Stockman’s defense attorney said at Wednesday’s sentencing hearing she had given Rosenthal 15 letters from people vouching his character.

“He’s someone who has long cared for others and done things for people long before this case was a gleam in prosecutors’ eyes. He paid for braces for neighbors’ children and he has housed troubled people his whole life,” Marlo Cadeddu said.

She said Stockman’s cellmate at the Joe Corley Federal Detention Facility, an hour north of Houston, had written a letter stating what a good influence Stockman has been on him. “I’ve been doing this for 20 years and I have never seen that,” Cadeddu said.

She asked the 35 people in the gallery to stand up if they support Stockman and 20 stood, including Richard Wilson, a 65-year-old retired engineer with a full white beard.

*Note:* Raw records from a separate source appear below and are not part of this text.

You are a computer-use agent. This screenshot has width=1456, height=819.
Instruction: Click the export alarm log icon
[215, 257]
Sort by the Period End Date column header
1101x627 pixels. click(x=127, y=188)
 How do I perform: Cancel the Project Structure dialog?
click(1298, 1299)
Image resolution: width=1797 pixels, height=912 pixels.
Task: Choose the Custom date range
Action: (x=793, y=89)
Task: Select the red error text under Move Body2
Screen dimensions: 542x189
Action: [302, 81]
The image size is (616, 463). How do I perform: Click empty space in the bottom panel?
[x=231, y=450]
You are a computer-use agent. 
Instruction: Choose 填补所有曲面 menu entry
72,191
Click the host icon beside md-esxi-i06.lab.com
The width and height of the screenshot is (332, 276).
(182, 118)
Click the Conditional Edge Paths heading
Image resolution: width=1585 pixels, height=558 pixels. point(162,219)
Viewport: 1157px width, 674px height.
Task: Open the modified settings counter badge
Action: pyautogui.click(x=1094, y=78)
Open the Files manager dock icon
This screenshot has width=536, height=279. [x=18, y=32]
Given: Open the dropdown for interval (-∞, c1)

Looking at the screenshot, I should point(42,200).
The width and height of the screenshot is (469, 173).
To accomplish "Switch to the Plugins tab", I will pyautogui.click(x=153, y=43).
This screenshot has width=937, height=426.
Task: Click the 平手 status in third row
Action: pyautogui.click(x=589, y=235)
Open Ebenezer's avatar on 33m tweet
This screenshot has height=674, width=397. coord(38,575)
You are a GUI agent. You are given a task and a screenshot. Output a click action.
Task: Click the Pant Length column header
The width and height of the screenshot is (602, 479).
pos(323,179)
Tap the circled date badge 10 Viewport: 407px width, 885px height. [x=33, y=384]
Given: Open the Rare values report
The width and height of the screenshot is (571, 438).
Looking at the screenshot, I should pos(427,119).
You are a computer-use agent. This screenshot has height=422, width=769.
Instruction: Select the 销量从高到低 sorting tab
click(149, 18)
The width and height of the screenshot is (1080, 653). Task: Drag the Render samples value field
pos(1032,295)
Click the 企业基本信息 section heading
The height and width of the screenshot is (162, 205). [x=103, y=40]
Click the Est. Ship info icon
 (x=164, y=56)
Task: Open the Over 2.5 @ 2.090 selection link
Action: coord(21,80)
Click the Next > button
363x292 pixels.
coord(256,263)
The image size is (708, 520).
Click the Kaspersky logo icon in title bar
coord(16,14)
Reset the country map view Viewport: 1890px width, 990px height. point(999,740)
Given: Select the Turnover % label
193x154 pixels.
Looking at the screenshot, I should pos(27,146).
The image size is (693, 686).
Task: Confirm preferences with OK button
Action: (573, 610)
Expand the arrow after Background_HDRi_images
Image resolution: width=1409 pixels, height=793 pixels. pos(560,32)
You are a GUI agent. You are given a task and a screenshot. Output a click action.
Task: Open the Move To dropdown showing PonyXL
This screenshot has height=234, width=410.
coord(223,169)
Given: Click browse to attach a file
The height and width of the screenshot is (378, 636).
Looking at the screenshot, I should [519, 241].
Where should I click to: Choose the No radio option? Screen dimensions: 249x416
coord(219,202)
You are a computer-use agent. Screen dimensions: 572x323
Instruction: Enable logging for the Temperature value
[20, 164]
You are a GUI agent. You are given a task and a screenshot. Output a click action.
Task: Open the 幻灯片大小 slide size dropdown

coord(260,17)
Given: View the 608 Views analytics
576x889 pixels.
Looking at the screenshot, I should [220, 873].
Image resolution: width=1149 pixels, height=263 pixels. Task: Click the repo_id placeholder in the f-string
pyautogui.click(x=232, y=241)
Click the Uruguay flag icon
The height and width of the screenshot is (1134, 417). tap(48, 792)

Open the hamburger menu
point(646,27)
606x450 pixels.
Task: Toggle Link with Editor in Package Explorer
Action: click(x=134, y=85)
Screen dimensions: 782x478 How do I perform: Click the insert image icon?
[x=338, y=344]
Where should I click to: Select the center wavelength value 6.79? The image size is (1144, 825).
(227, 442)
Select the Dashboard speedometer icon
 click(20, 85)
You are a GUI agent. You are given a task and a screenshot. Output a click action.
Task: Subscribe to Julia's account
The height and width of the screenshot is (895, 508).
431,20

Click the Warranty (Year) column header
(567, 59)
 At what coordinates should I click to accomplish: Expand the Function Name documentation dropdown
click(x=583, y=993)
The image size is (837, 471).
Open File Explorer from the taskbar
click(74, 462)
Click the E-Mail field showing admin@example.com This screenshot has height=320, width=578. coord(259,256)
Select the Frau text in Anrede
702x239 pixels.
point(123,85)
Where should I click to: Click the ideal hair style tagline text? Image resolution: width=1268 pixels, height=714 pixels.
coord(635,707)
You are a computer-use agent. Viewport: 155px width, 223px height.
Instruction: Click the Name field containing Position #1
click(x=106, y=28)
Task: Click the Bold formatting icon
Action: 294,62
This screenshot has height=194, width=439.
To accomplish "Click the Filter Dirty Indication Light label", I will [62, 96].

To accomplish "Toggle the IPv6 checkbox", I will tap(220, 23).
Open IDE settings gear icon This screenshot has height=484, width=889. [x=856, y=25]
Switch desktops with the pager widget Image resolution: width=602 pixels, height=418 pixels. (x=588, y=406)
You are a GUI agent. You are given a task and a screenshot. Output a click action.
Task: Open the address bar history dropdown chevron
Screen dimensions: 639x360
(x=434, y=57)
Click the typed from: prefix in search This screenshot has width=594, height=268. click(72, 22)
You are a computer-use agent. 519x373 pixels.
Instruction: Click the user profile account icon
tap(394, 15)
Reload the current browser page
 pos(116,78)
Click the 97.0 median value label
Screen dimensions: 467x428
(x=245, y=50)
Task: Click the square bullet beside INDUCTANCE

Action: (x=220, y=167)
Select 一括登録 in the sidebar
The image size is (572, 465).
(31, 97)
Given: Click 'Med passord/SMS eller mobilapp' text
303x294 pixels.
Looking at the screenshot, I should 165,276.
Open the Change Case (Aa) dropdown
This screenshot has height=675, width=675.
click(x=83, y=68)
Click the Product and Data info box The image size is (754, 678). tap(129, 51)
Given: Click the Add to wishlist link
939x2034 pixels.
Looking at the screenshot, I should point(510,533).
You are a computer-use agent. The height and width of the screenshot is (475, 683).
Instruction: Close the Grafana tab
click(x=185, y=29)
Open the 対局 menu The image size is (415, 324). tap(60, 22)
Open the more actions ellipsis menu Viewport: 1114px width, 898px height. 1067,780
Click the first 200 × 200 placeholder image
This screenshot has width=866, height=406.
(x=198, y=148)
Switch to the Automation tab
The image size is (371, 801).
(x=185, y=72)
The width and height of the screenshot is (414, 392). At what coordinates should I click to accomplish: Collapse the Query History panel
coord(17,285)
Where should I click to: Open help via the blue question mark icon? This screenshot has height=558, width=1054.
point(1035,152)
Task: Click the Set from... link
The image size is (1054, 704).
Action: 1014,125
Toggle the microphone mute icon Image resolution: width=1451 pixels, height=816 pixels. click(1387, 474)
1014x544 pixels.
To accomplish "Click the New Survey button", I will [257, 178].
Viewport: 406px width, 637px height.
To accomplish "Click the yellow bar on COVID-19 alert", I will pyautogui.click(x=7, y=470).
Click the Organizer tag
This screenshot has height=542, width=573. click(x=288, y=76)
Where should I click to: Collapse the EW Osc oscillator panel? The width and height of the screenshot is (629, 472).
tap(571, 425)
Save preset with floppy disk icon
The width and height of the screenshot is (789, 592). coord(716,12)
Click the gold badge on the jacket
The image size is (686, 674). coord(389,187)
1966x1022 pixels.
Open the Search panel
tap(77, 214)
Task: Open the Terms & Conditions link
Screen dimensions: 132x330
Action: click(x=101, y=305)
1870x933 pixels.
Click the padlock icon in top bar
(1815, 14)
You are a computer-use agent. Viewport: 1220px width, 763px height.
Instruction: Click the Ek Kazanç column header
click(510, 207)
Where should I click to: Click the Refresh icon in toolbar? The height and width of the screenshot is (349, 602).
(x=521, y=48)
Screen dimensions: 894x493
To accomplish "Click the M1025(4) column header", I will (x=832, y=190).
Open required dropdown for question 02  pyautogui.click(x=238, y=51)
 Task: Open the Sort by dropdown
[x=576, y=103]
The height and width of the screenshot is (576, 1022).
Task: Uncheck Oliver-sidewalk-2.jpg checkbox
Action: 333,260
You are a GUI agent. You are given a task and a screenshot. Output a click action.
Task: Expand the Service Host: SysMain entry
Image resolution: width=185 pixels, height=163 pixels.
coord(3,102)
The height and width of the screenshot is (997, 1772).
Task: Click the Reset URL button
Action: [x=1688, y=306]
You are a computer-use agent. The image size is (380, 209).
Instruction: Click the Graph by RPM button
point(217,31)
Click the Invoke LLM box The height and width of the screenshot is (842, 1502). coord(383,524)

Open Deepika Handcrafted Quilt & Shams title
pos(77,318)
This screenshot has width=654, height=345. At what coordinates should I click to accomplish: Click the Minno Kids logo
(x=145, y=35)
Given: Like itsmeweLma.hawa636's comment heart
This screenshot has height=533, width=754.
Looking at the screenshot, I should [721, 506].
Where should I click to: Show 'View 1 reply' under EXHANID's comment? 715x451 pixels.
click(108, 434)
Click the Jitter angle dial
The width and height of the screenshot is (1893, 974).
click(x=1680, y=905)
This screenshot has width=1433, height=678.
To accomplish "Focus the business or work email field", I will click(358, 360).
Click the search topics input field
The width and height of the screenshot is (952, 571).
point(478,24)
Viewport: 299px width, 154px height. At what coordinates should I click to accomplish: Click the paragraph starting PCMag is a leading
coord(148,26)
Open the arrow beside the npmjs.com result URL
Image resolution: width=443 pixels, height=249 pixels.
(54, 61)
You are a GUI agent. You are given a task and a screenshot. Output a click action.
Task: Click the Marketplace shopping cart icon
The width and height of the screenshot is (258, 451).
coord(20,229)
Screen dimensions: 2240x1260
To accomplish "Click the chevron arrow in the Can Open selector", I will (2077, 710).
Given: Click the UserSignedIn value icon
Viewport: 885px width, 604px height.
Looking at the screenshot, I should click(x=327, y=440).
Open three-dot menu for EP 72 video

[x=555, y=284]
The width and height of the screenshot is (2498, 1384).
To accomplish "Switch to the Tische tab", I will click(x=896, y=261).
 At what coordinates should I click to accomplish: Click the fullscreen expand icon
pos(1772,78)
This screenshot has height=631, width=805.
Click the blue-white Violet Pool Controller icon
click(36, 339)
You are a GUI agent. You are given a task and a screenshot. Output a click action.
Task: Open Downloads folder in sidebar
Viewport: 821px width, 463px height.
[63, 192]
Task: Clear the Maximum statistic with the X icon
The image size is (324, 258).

Wilson walked up and stood next to Stockman and said the former congressman had helped him after he lost visitation rights to his children.

“He taught me how to get laws changed in child custody visitation. It saved my family,” Wilson said.

After the hearing, Wilson said he worked on Stockman’s first congressional campaign in 1994.

“He ran a successful campaign for Congress out of his garage with less money than I think anybody has before or since,” Wilson said.

Stockman was 37 when he upset longtime incumbent Democrat Jack Brooks in the November 1994 election for Texas’ 9th Congressional District.

True to his reputation as a Tea Party-backed rebel, Stockman made headlines in January 2014 when he walked out of former President Barack Obama’s State of the Union address.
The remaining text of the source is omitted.